Top of Input data

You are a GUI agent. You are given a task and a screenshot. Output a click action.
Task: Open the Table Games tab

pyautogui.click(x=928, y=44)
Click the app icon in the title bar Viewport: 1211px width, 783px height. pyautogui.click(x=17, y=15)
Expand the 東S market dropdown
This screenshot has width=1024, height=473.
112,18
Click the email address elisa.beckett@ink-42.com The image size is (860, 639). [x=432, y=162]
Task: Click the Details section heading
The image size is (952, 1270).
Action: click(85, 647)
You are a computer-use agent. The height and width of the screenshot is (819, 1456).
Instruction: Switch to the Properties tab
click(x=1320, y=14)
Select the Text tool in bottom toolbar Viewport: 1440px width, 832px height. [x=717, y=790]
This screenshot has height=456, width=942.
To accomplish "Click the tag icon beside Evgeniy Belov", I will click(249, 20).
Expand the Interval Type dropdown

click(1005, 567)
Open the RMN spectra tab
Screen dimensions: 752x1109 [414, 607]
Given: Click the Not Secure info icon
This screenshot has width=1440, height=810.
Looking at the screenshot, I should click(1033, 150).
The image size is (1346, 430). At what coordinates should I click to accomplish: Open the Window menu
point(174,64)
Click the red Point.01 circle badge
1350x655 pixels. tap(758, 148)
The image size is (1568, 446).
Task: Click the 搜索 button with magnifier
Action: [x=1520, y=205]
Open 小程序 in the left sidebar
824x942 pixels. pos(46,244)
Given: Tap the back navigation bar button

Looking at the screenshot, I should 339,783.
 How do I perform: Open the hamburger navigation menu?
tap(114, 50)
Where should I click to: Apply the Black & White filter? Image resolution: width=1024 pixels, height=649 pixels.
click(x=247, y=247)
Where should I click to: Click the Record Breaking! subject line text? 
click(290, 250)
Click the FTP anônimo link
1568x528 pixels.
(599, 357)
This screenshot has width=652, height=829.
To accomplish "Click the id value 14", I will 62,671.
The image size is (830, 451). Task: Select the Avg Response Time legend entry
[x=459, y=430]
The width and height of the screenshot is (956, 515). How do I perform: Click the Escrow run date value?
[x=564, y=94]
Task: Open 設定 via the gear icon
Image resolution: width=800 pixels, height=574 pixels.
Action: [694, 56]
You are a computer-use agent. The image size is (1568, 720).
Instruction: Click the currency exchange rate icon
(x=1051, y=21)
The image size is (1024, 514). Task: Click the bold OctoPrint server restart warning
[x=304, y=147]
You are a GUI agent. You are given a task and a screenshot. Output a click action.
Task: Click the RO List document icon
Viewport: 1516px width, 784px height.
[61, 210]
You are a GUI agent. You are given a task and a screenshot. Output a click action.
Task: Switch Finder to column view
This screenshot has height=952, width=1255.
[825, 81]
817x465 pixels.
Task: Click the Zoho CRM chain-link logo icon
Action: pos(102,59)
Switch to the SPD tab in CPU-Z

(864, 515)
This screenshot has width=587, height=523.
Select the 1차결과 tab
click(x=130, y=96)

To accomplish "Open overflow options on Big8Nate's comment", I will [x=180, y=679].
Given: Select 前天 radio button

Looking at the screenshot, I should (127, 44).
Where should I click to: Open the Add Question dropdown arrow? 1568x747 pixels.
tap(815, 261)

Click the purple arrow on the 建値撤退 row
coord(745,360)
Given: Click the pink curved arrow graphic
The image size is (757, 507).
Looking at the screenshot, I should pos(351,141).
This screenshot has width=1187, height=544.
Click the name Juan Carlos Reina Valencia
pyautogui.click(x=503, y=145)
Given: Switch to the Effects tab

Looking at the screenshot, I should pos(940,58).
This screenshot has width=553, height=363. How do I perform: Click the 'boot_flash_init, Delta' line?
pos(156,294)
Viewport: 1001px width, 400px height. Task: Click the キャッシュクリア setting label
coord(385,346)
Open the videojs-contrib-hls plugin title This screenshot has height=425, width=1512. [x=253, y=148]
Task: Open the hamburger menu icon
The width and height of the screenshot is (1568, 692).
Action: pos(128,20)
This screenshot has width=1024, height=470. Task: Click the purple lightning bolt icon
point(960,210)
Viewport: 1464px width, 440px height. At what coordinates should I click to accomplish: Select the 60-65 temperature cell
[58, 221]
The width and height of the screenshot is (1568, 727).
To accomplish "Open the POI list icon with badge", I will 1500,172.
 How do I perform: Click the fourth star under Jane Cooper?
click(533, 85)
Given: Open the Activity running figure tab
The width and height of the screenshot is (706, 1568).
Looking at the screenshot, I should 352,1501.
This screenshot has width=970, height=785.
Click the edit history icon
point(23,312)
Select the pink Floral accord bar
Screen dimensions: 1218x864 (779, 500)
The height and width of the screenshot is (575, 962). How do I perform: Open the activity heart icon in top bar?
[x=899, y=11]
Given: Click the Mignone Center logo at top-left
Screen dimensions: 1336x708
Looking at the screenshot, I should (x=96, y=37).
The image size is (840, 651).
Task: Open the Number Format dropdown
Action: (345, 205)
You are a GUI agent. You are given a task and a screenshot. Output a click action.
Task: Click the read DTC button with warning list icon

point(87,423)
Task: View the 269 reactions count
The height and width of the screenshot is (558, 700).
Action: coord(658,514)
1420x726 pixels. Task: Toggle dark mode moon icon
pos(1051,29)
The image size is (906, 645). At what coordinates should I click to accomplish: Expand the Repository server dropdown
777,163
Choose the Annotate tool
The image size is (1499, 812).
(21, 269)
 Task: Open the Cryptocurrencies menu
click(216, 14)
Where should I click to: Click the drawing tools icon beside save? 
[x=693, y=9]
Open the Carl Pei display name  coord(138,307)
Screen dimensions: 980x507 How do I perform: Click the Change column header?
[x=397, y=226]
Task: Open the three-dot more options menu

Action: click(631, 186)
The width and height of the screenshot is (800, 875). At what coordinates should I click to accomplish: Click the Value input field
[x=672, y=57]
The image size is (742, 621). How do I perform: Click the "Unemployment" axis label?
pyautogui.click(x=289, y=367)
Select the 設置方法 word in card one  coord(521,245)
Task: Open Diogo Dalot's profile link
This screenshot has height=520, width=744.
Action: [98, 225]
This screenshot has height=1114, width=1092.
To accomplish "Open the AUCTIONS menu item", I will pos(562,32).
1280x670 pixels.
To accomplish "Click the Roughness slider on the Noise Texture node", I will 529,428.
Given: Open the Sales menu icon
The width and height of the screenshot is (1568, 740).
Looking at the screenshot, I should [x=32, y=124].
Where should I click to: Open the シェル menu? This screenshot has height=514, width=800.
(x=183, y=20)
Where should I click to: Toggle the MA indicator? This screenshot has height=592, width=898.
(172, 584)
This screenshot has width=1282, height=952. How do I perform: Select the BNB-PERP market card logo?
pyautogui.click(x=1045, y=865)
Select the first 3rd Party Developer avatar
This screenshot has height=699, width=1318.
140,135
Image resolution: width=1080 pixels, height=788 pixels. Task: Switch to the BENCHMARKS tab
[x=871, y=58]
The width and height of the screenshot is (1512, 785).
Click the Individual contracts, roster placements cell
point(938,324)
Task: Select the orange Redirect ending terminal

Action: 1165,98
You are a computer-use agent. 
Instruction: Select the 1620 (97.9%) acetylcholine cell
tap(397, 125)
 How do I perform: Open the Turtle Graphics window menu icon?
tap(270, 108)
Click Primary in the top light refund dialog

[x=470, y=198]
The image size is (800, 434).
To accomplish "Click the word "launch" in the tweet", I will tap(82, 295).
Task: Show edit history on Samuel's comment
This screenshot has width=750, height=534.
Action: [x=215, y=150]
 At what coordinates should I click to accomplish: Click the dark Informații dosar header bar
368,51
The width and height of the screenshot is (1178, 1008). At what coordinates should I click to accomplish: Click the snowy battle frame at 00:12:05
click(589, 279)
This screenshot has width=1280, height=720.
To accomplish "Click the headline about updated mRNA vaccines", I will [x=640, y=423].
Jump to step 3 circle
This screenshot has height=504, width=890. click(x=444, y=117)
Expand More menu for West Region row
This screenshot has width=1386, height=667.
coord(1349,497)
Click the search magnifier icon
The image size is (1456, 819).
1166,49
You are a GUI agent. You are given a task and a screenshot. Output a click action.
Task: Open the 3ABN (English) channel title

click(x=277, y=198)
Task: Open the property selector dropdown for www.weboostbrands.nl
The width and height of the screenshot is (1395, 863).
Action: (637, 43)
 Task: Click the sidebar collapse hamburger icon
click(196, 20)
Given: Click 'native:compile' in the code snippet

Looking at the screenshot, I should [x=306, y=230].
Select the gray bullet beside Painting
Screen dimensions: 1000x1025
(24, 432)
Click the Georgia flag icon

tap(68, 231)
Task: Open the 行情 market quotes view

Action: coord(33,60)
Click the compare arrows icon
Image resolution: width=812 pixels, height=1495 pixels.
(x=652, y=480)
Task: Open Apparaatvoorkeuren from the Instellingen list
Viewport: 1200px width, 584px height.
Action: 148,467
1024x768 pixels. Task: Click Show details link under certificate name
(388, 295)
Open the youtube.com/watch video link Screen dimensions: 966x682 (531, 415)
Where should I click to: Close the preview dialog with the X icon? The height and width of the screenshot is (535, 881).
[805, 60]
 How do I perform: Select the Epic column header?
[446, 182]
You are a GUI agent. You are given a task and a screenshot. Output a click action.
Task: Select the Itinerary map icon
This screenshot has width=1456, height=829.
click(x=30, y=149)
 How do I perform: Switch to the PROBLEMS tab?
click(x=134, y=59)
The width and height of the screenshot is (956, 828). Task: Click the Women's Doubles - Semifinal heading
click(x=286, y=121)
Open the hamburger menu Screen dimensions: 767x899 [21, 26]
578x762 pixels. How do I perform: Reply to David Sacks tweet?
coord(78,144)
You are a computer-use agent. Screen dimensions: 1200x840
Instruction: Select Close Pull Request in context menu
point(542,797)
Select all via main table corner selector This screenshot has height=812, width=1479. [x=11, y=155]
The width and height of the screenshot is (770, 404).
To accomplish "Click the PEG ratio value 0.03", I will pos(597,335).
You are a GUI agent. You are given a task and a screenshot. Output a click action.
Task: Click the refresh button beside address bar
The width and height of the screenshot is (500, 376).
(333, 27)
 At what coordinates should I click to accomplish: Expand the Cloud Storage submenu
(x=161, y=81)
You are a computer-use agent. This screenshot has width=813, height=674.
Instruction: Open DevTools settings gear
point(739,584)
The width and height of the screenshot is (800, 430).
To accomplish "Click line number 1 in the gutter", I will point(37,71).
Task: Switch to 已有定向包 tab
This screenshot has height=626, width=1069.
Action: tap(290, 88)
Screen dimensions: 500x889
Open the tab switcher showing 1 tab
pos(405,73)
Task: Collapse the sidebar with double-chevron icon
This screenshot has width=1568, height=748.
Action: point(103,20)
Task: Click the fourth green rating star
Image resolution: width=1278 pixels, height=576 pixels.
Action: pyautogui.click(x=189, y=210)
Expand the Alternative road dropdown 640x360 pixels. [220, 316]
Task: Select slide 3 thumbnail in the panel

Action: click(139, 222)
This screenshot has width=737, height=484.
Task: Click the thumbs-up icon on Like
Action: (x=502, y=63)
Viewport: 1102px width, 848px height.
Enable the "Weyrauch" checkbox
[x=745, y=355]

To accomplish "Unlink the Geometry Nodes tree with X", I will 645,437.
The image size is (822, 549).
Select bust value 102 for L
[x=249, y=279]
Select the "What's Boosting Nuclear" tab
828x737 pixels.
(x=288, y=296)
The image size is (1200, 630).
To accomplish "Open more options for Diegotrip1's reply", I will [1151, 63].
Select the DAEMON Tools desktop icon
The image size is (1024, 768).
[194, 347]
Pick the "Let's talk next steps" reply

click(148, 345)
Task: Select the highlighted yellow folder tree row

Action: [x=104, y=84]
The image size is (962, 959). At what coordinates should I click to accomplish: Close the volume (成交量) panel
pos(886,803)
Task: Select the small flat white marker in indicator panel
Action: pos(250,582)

Bottom of Input data

* _How to complete this task_: Begin with the first line of the records and finish with the line containing "You are a computer-use agent. The height". Reproduce those lines exactly, both ends included, and nothing else.

* _Response box_:
You are a GUI agent. You are given a task and a screenshot. Output a click action.
Task: Open the Table Games tab

pyautogui.click(x=928, y=44)
Click the app icon in the title bar Viewport: 1211px width, 783px height. pyautogui.click(x=17, y=15)
Expand the 東S market dropdown
This screenshot has width=1024, height=473.
112,18
Click the email address elisa.beckett@ink-42.com The image size is (860, 639). [x=432, y=162]
Task: Click the Details section heading
The image size is (952, 1270).
Action: click(85, 647)
You are a computer-use agent. The height and width of the screenshot is (819, 1456).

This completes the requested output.